◆ **The tasks**:
(1) Would you copy the part of the Tera Klutz text starting with "On July 1, 2023, Governor" and going on through "November 30, 2023.", word for word?
(2) Can you proceed with the Tera Klutz text from where it stops?

◆ **Text**:
· · · · · · ·
57th Auditor of Indiana
- In office January 9, 2017 – November 30, 2023
- Governor: Eric Holcomb
- Preceded by: Suzanne Crouch
- Succeeded by: Elise Nieshalla

Personal details
- Born: 1975 or 1976 (age 49–50) Fort Wayne, Indiana, U.S.
- Party: Republican
- Spouse: Zach Klutz
- Children: 2
- Education: Purdue University, Fort Wayne (BS)

= Tera Klutz =

American politician (born 1975/76)

Tera Klutz (born 1975/1976) is an American Certified Public Accountant who served as the auditor of Indiana. She was appointed to the position after her predecessor, Suzanne Crouch resigned to become Lieutenant Governor of Indiana in January, 2017.

On July 1, 2023, Governor Eric Holcomb signed legislation into law authorizing the State Auditor to do business as "the State Comptroller". Nevertheless, the formal title of Klutz's office remains "State Auditor", as any permanent change would require a constitutional amendment.

Klutz resigned on November 30, 2023.

==Early life and education==
Born and raised in Fort Wayne, Indiana, Klutz graduated from Elmhurst High School as the valedictorian of her graduating class. Klutz earned her bachelor's degree in accounting from Indiana University – Purdue University Fort Wayne.
· · · · · · ·
◆ **Given information**:

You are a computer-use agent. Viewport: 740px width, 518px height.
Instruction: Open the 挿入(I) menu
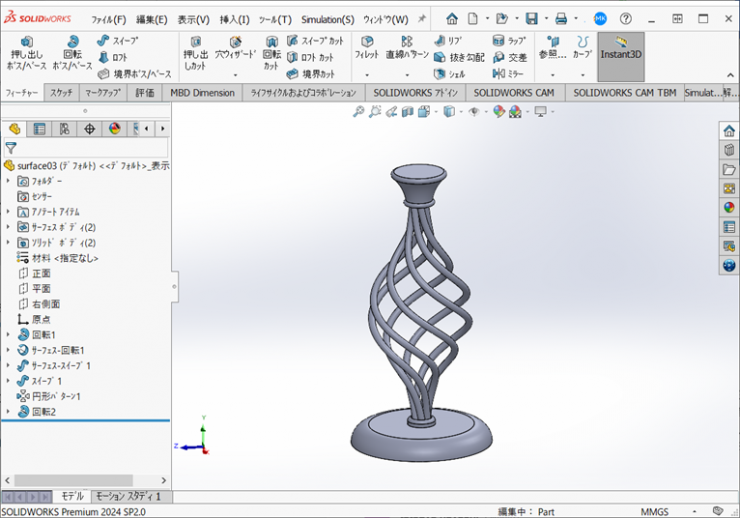pyautogui.click(x=234, y=19)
· · · · · · ·
◆ **Task-by-task outputs**:
(1)
On July 1, 2023, Governor Eric Holcomb signed legislation into law authorizing the State Auditor to do business as "the State Comptroller". Nevertheless, the formal title of Klutz's office remains "State Auditor", as any permanent change would require a constitutional amendment.

Klutz resigned on November 30, 2023.

(2)
== Career ==
Klutz is a certified public accountant who worked as an accountant and auditor with both PricewaterhouseCoopers and Crowe Global. She won election as the auditor of Allen County, Indiana in 2010 and won re-election in 2014. Before becoming county auditor, Klutz served as Allen County's Chief Deputy Auditor under Lisa Borgmann from 2002 to 2010. From 2013 through 2016, Klutz was active with Association of Indiana Counties’ Legislative Committee. As Chair, she oversaw and directed the Association's legislative priorities by assisting in the analysis and review of proposed legislation and regularly testified before committees of the Indiana General Assembly.

===Appointment===
Klutz was appointed by Governor-elect Eric Holcomb on January 2, 2017. She was sworn in on January 9, 2017. She is the first certified public accountant to be Indiana auditor. Nick Jordan, her chief deputy auditor, replaced her as Allen County auditor.

===Tenure===
Klutz promised that she will continue to focus on internal controls and increasing transparency through use of technology. On July 19, 2017, Klutz announced that Indiana had a $42 million surplus and reserves of nearly $1.8 billion.

==Personal life==
Tera is married to Zach Klutz. They have two daughters.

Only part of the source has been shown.